Dataset items:
▬▬▬▬▬▬▬▬▬▬

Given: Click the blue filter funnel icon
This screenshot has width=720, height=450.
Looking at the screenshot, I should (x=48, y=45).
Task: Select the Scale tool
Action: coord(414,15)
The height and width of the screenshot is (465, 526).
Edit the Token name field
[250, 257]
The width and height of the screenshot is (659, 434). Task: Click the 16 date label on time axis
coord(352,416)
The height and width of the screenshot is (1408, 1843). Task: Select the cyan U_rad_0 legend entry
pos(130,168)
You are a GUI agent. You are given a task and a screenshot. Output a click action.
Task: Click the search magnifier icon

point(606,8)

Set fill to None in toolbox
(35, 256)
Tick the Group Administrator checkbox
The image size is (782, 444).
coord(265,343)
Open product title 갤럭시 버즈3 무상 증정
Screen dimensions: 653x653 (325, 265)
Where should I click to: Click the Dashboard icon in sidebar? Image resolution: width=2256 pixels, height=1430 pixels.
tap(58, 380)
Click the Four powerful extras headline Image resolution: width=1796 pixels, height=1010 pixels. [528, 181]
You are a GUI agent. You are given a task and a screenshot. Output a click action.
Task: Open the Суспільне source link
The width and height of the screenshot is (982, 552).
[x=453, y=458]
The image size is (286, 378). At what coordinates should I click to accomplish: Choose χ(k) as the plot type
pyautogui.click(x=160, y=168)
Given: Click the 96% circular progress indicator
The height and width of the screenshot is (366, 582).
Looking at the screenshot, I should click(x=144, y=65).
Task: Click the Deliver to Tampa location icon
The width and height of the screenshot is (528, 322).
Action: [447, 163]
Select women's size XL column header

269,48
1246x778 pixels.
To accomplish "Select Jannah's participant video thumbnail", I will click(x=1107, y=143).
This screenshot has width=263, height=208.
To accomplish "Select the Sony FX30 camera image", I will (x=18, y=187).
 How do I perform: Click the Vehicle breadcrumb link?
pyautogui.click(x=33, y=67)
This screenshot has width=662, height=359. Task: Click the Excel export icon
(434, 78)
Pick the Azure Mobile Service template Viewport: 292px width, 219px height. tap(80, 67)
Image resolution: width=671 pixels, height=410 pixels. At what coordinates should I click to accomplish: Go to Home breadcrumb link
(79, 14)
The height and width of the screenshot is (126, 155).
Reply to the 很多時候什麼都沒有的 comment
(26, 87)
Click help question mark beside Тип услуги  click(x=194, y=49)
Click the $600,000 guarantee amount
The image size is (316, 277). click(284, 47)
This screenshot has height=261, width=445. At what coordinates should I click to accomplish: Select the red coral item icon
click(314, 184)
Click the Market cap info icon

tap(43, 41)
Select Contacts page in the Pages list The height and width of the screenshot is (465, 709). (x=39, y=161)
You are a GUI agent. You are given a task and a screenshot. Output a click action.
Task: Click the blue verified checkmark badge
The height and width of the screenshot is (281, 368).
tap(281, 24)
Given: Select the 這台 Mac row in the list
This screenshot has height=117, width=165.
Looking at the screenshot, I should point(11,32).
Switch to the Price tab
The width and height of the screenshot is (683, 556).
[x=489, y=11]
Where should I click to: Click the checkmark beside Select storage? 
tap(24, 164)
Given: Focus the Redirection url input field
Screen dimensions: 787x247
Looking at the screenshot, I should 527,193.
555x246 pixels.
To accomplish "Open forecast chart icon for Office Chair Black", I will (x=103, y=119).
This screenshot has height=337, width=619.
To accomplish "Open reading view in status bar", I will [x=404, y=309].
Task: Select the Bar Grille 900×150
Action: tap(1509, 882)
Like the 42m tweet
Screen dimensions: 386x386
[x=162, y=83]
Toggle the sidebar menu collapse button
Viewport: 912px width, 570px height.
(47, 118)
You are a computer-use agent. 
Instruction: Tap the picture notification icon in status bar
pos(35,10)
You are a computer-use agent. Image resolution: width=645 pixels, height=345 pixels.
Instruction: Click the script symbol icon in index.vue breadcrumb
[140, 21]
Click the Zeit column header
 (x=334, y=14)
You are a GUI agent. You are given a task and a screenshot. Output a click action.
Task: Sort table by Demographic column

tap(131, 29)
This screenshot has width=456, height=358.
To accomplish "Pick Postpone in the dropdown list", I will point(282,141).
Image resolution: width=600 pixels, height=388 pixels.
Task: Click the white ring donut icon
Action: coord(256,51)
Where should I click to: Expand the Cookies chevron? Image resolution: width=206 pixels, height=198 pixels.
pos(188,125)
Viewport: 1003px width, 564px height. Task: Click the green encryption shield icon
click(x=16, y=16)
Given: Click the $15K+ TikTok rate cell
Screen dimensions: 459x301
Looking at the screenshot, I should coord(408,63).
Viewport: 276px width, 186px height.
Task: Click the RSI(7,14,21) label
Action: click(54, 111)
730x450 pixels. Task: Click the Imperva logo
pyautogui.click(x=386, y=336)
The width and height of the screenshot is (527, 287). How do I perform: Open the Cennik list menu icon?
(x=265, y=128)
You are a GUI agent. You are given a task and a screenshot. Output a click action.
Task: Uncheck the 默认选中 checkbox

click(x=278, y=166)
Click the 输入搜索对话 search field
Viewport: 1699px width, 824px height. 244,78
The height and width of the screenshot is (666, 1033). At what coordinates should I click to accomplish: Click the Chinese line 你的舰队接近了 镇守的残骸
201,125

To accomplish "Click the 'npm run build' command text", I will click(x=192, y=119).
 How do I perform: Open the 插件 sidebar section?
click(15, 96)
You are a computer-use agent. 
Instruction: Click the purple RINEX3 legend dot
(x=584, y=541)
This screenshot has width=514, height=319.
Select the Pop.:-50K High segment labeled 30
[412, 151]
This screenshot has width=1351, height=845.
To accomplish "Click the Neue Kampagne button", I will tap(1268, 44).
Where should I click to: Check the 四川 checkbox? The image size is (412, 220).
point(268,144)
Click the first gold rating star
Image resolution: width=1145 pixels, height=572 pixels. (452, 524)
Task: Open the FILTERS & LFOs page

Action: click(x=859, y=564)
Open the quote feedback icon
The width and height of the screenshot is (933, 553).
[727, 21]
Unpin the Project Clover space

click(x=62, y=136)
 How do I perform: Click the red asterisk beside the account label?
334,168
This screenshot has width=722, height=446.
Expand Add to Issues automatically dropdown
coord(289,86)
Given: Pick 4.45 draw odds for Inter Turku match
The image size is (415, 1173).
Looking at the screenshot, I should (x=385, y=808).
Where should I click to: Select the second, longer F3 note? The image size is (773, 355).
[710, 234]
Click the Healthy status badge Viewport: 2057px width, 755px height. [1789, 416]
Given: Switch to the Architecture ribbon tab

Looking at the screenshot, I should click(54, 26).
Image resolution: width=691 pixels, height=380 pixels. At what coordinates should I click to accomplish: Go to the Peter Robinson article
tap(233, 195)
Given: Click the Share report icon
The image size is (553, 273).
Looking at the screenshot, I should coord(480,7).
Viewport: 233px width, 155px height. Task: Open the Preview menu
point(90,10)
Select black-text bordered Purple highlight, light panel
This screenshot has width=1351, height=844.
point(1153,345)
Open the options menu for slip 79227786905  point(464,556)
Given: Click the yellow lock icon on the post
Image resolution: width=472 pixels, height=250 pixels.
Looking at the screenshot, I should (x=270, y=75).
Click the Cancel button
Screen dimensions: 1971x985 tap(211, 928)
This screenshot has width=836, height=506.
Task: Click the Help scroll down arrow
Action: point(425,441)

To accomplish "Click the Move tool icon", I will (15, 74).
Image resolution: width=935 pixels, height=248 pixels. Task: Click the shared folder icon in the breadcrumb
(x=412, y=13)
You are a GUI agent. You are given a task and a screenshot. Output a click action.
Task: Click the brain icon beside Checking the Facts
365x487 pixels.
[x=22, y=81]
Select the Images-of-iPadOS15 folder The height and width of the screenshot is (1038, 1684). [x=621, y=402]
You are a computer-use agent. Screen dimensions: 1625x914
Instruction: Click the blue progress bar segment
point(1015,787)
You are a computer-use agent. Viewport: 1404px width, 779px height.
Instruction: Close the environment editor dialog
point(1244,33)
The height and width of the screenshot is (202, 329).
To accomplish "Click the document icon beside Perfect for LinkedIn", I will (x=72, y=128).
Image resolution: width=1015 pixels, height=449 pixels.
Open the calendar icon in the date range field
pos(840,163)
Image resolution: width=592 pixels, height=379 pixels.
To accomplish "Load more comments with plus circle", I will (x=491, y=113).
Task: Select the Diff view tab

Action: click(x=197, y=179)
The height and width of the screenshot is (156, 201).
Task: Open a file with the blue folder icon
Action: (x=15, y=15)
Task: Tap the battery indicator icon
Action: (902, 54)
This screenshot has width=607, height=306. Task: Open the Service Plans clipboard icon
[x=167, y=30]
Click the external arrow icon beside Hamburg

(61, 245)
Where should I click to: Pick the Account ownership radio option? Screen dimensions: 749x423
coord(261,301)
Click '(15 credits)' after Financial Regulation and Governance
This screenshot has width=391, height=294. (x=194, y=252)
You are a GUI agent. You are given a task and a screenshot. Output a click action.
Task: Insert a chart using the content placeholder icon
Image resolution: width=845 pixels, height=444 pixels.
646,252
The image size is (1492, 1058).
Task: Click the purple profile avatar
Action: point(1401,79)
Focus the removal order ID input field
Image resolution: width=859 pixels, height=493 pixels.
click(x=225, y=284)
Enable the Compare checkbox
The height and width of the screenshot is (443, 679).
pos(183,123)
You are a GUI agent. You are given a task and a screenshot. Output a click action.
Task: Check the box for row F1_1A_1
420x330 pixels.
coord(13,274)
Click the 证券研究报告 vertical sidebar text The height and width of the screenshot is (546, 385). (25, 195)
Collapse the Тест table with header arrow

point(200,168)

▬▬▬▬▬▬▬▬▬▬

## PROBLEM TO SOLVE
Repeat the entries starting at the line that contains "How do I perform: Click the Vehicle" and ending at the line that contains "Pick the Azure", with both of those lines included.

## REPLY TO THE EXERCISE
 How do I perform: Click the Vehicle breadcrumb link?
pyautogui.click(x=33, y=67)
This screenshot has width=662, height=359. Task: Click the Excel export icon
(434, 78)
Pick the Azure Mobile Service template Viewport: 292px width, 219px height. tap(80, 67)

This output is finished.